President Biden’s inability to secure the southern border will result in the deaths of American children as drug cartels take advantage of the country’s vulnerability, former Secretary of State Mike Pompeo said.
“We have these porous borders. Those [drug] the cartels find out… not only how to get into Texas, California and Arizona, but across the country and network. Our local law enforcement… is under tremendous pressure from drugs, ”Pompeo told John Catsimatidis on his WABC 770 AM radio show in an interview that aired Sunday.
“Children all over America are going to die because of this administration’s failure to secure this border,” he added.
Pompeo’s comments come just days after the Drug Enforcement Agency last week issued a public safety warning about an “alarming increase” in fake prescription pills containing fentanyl found in the United States.

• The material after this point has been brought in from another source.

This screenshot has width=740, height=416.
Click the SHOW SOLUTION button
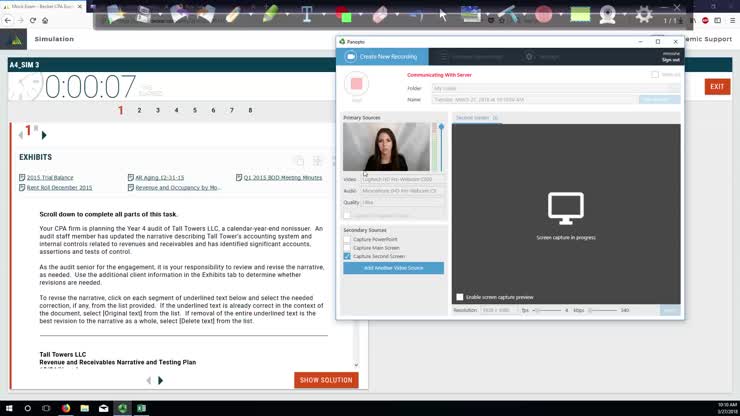(326, 380)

The DEA said the majority of fake pills are made in Mexico from chemicals supplied by China and then smuggled into the United States.

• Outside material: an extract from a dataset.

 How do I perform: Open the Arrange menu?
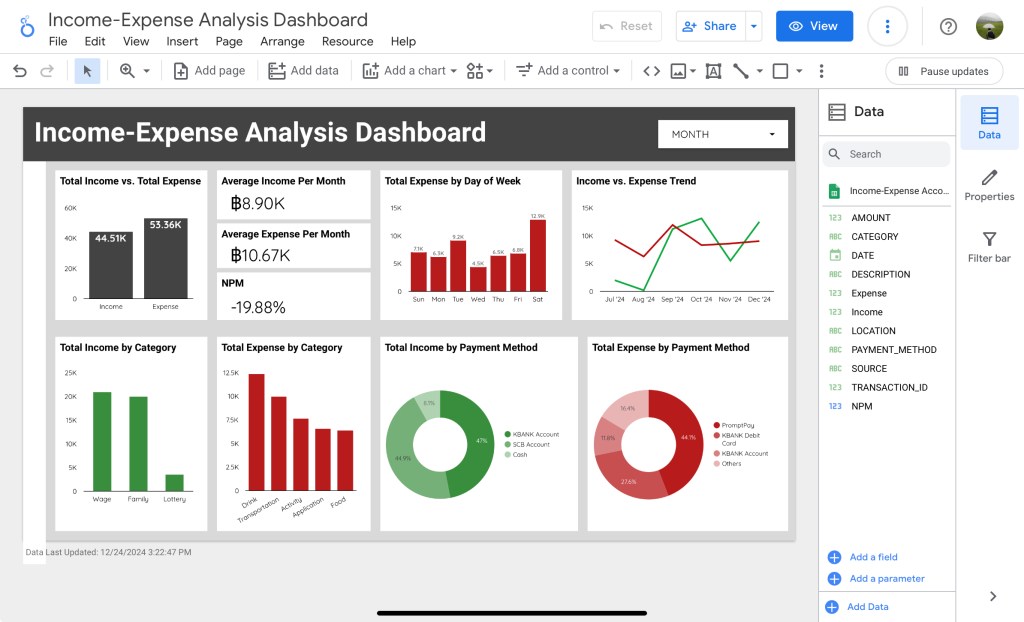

He said more than 9.5 million fake pills had already been seized this year, double the amount confiscated in the past two years.
“DEA laboratory tests reveal a dramatic increase in the number of counterfeit pills containing at least two milligrams of fentanyl, which is considered a lethal dose,” the DEA said in the alert.
The federal agency also announced last week that 1.8 million fake pills containing fentanyl were seized during a two-month investigation that led to 810 arrests.
The pills containing the deadly synthetic opioid had the potential to kill more than 700,000 people, DEA administrator Anne Milgram said.
The DEA also seized more than 1,500 pounds of fentanyl powder, enough to make tens of millions of additional pills.
The Biden administration has struggled to contain the surge of illegal immigrants on the southern border after reversing or ending many of the immigration policies of former President Donald Trump.
Last month, thousands of Haitian refugees crossed the border with the United States and settled in a makeshift camp near Del Rio, Texas.
While many have been deported to Haiti or returned voluntarily to Mexico, around 12,400 migrants have been released in the United States, Homeland Security Secretary Alejandro Mayorkas said.